• [WHAT TO WORK ON]: Print all the records below, word for word and in full.

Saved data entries

::::::::::

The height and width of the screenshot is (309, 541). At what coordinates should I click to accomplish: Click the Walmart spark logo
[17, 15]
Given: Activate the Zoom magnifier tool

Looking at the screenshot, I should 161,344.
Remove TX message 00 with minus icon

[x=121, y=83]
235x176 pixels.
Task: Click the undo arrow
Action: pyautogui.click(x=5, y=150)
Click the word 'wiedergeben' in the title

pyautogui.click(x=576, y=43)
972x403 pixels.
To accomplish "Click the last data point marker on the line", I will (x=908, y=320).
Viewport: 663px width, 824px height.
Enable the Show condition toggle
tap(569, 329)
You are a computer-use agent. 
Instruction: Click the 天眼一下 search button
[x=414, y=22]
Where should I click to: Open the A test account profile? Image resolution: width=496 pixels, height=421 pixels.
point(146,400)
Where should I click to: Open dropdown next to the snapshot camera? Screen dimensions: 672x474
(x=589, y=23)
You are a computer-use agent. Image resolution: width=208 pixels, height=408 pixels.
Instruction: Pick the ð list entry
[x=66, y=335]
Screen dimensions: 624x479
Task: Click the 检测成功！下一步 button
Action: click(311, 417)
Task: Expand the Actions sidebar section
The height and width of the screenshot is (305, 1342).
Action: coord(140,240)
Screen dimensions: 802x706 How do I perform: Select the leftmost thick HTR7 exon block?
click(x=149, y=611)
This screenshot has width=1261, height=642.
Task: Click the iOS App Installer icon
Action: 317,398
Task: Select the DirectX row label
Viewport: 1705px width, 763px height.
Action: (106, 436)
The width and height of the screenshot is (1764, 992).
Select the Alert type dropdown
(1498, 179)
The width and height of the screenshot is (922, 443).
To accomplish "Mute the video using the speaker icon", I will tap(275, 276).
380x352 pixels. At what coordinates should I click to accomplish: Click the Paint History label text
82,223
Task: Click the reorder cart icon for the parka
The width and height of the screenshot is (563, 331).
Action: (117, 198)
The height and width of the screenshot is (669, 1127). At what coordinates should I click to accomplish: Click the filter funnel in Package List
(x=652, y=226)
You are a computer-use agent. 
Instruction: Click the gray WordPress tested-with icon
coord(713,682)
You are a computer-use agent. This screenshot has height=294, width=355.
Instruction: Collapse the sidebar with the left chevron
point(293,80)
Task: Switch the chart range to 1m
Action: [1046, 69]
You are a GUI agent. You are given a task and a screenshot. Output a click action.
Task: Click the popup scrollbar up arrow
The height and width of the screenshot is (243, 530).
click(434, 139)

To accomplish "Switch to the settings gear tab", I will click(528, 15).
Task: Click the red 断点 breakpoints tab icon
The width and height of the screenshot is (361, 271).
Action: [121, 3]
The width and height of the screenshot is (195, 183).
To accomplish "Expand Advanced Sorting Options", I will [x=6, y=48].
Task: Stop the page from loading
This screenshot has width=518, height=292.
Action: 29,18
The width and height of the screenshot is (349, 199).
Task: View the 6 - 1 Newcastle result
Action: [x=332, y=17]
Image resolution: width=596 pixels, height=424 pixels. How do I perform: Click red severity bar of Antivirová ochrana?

::::::::::

• [RESPONSE BELOW]:
The height and width of the screenshot is (309, 541). At what coordinates should I click to accomplish: Click the Walmart spark logo
[17, 15]
Given: Activate the Zoom magnifier tool

Looking at the screenshot, I should 161,344.
Remove TX message 00 with minus icon

[x=121, y=83]
235x176 pixels.
Task: Click the undo arrow
Action: pyautogui.click(x=5, y=150)
Click the word 'wiedergeben' in the title

pyautogui.click(x=576, y=43)
972x403 pixels.
To accomplish "Click the last data point marker on the line", I will (x=908, y=320).
Viewport: 663px width, 824px height.
Enable the Show condition toggle
tap(569, 329)
You are a computer-use agent. 
Instruction: Click the 天眼一下 search button
[x=414, y=22]
Where should I click to: Open the A test account profile? Image resolution: width=496 pixels, height=421 pixels.
point(146,400)
Where should I click to: Open dropdown next to the snapshot camera? Screen dimensions: 672x474
(x=589, y=23)
You are a computer-use agent. Image resolution: width=208 pixels, height=408 pixels.
Instruction: Pick the ð list entry
[x=66, y=335]
Screen dimensions: 624x479
Task: Click the 检测成功！下一步 button
Action: click(311, 417)
Task: Expand the Actions sidebar section
The height and width of the screenshot is (305, 1342).
Action: coord(140,240)
Screen dimensions: 802x706 How do I perform: Select the leftmost thick HTR7 exon block?
click(x=149, y=611)
This screenshot has width=1261, height=642.
Task: Click the iOS App Installer icon
Action: 317,398
Task: Select the DirectX row label
Viewport: 1705px width, 763px height.
Action: (106, 436)
The width and height of the screenshot is (1764, 992).
Select the Alert type dropdown
(1498, 179)
The width and height of the screenshot is (922, 443).
To accomplish "Mute the video using the speaker icon", I will tap(275, 276).
380x352 pixels. At what coordinates should I click to accomplish: Click the Paint History label text
82,223
Task: Click the reorder cart icon for the parka
The width and height of the screenshot is (563, 331).
Action: (117, 198)
The height and width of the screenshot is (669, 1127). At what coordinates should I click to accomplish: Click the filter funnel in Package List
(x=652, y=226)
You are a computer-use agent. 
Instruction: Click the gray WordPress tested-with icon
coord(713,682)
You are a computer-use agent. This screenshot has height=294, width=355.
Instruction: Collapse the sidebar with the left chevron
point(293,80)
Task: Switch the chart range to 1m
Action: [1046, 69]
You are a GUI agent. You are given a task and a screenshot. Output a click action.
Task: Click the popup scrollbar up arrow
The height and width of the screenshot is (243, 530).
click(434, 139)

To accomplish "Switch to the settings gear tab", I will click(528, 15).
Task: Click the red 断点 breakpoints tab icon
The width and height of the screenshot is (361, 271).
Action: [121, 3]
The width and height of the screenshot is (195, 183).
To accomplish "Expand Advanced Sorting Options", I will [x=6, y=48].
Task: Stop the page from loading
This screenshot has width=518, height=292.
Action: 29,18
The width and height of the screenshot is (349, 199).
Task: View the 6 - 1 Newcastle result
Action: [x=332, y=17]
Image resolution: width=596 pixels, height=424 pixels. How do I perform: Click red severity bar of Antivirová ochrana?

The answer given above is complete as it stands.